L'influence du piétisme

Le piétisme peut être considéré comme une protestation face aux Églises établies et aux orthodoxies installées. Il fut également une possibilité nouvelle (ou renouvelée) de penser l'ensemble de la vie en référence à la foi chrétienne et d'espérer l'établissement d'une Église, voire d'une société, exprimant pleinement le « dessein de Dieu » pour l'humanité. Le piétisme a renouvelé un certain nombre d'aspects religieux et sociaux du protestantisme. On a signalé son rôle dans la fondation d'établissements de charité, l'envoi de missionnaires ou la création d'une école de dogmatique biblique, historique et critique, rendant plus étroit le lien entre la Bible et la théologie.

Le piétisme a poursuivi le projet de la Réforme : donner la Bible au peuple. Ses adeptes ont souvent rédigé des legs comportant un souci éducatif : de l'argent était attribué pour des achats de livres, des bourses scolaires, le développement des écoles. Le monde de l'échoppe, le milieu artisanal, la bourgeoisie moyenne furent spécialement touchés.
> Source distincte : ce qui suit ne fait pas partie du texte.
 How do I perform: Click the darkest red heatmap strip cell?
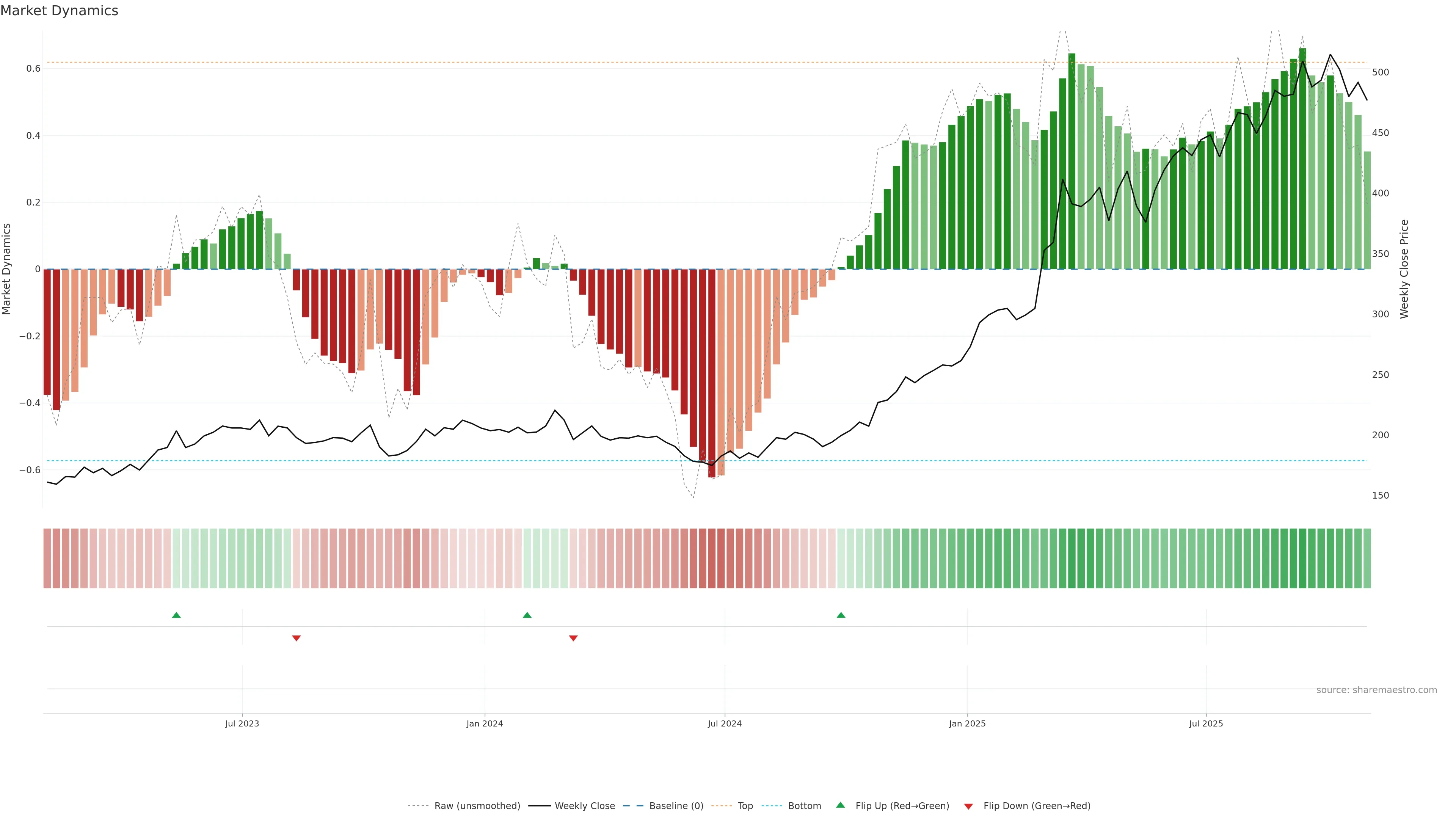(x=712, y=559)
L'aspect éducatif et entreprenant du piétisme l'a conduit, dans certains cas, à être un facteur de modernisation : les fondateurs de l'industrialisation de la Ruhr seront des protestants marqués par le piétisme. Son influence intellectuelle ne doit pas être sous-estimée. Certaines de ses branches se sont liées avec l'Aufklärung, qui n'a jamais revêtu en Allemagne la tonalité anticléricale et areligieuse des Lumières françaises (Kant était issu d'un milieu piétiste).

Le piétisme a également favorisé un certain irénisme. Il a tenté de rapprocher les diverses branches de la Réforme, il a manifesté de l'intérêt pour les Églises orthodoxes et peu d'hostilité envers l'Église catholique romaine. À contre-courant du temps, il préconisa une entière liberté de culte pour les juifs et leur réhabilitation temporelle. Des recherches récentes ont insisté sur l'apport du piétisme dans la vie socio-religieuse de l'Amérique anglaise. Mêlé à la tradition puritaine, il a pris une part active à la formation de l'ethos américain.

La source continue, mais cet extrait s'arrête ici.